Microsoft Bing saw its
percentage of U.S. online searches hold steady between June and July, according
to new data from Experian Hitwise. Depending on how one interprets that data,
either Microsoft’s search engine has staying power in its long-term battle
against Google—or else Bing’s offerings are losing traction for robust growth
among users.
During that month-long period, Bing’s market share increased
from 9.85 percent to 9.86 percent, said the analysis firm, which estimated that
Google dipped marginally from 71.65 percent to 71.43 percent. Yahoo experienced
an incremental gain from 14.37 percent to 14.43 percent.
Similar
numbers from comScore put Google’s July market share at 65.8 percent—down
from 66.2 percent in June—and Bing’s at 11 percent. That firm placed Yahoo’s
share that month at 17.1 percent.
Yahoo’s transfer of its backend search to Bing is well
underway, with the transition of its search infrastructure in the United States
and Canada scheduled to take place over the next few days. If that happens as
planned, Yahoo users will start seeing “Powered by Bing” tags on all their
search-results pages.
Yahoo and Microsoft signed a search-and-advertising deal in
summer 2009 that would see Yahoo take over worldwide salesforce duties for
both companies’ search advertisers, while Bing took over backend search.

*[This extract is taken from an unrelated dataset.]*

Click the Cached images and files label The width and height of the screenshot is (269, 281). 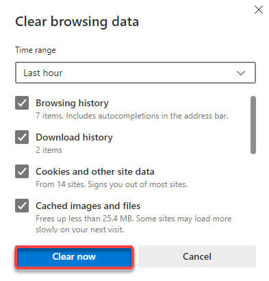click(88, 206)
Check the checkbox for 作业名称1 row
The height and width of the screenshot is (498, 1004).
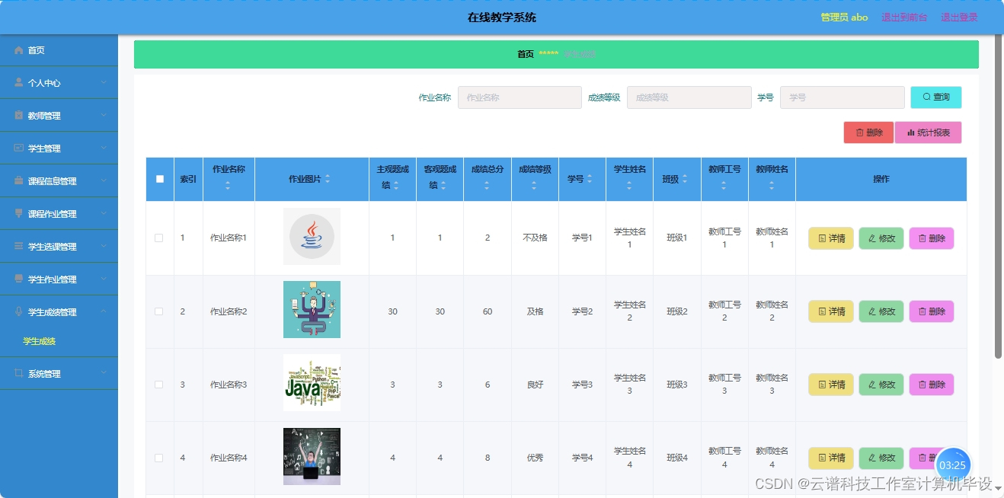point(159,238)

Microsoft executives have voiced the hope that major parts of the agreement,
which includes porting Yahoo’s U.S. advertisers and publishers onto Microsoft’s
AdCenter platform, will be in place by the end-year holidays 2010.
For their part, Yahoo executives have repeatedly claimed
that, although their search is now handled by Bing, their Web properties’ new
features will allow the company to maintain a robust Web presence.

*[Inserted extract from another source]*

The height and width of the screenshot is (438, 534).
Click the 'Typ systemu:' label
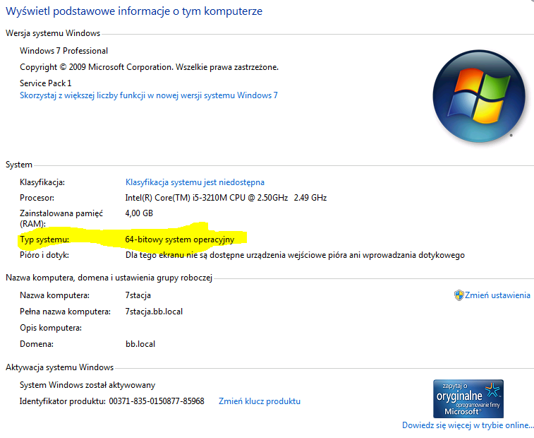click(44, 239)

Theoretically, the combination of Yahoo’s and Bing’s
respective market shares—assuming little attrition—will give Microsoft a more
powerful competitive position vis-à-vis Google. But given how Bing’s growth
seems to have leveled off in recent months, it may take Yahoo’s added efforts
to inch Bing closer to the 30-percent share mark—something of an irony,
considering the occasionally bitter relationship between the two companies.
Perhaps more worrisome for Microsoft, the
flattening of Bing’s growth comes despite the integration of new features, such
as Bing Maps with new color and applications.
“The search share for Bing remained flat month-over-month at
11 percent, and roughly 60 basis points lower than March levels, indicating
that Bing’s momentum is perhaps slowing down,” Youssef Squali, an analyst with
Jefferies & Co., wrote
in an Aug. 17 research note. “That said, with Yahoo’s share added… Bing
should become the de-facto No. 2 search engine after Google.”
From a governmental point of view, the Microsoft-Yahoo deal
seems to be proceeding relatively unimpeded, with both the U.S. Department of
Justice and the European Commission having previously cleared the two
companies’ plans.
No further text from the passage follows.